Tuesday, October 18, 2011

Irreversible

It's a 9minute shot. A 9minute long shot, forcing you to take it all in. Take it all in, and swallow it whole- every second, every breath, every moment that makes you cringe and anticipate where the camera will focus itself on next. Except it doesn't.
And for 9minutes, that's all you're allowed to do- take it all in.

I couldn't find myself today.
That was the problem.

Funnily enough, my day itself was good. I just couldn't find myself in it. And I suppose, for the most part, I was looking.
For me that is.

So yes, tonight served as a trigger, but I'm aware that there's been something pushing at my insides with the weight of ignorance, willing my skin to break. The problem of course, is that I don't know where to start. I never know where to start. I start without knowing that I have and find myself somewhere in the middle, flailing about, waiting for the rest of me to catch up.

I wasn't crying, tonight, I wasn't desperate. I was just looking. And I knew exactly what I was looking for, I just needed to find it.

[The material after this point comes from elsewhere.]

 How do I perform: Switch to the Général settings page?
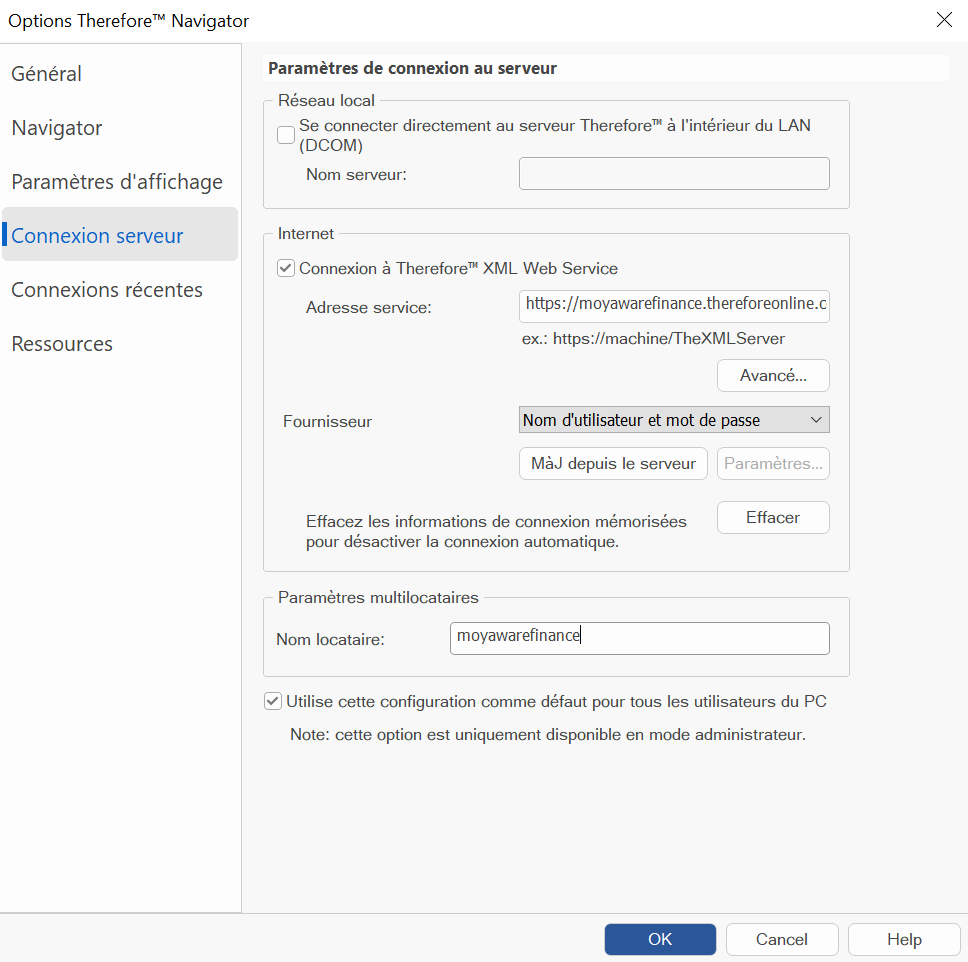click(46, 73)
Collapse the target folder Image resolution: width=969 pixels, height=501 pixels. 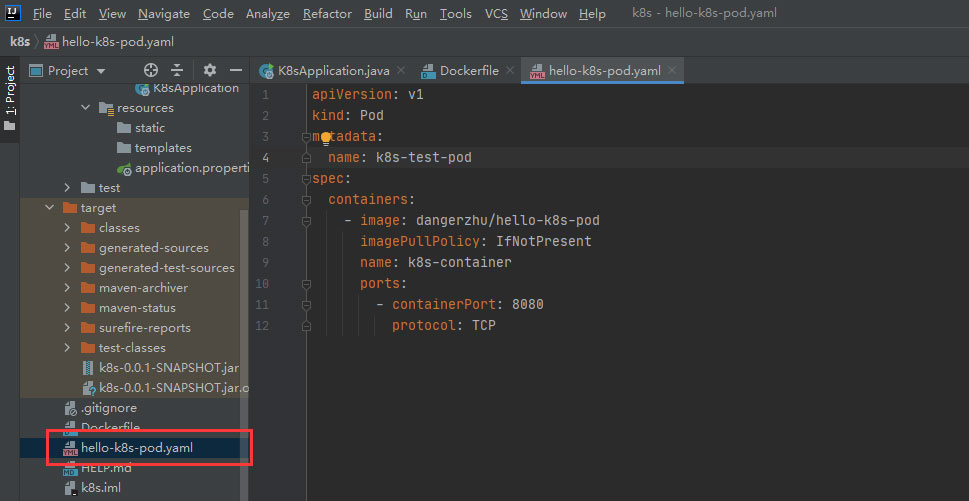pos(49,208)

Where tonight left you, I'm sorry.
I'm sorry, I'm sorry, I'm sorry.
I wish it didn't.
There's a numbing ring of familiarity to your words now. I miss a step, and am grabbing blindly now for something I can hold on to.
There isn't anything. But then, that's my fault and I'm fully aware I deserve it.
You need to know though, that you can't be a wrong or right answer. You aren't, you never were. This doesn't change it.
I wish you knew that.
I wish you didn't leave thinking less of me.
I wish I hadn't hurt you.
I wish I could explain this better. I thought I had before. I thought we'd sat in parks talking about this before we had any idea that it might have the ability to hurt more than ourselves, of the two people sitting there in that pavilion that rainy afternoon.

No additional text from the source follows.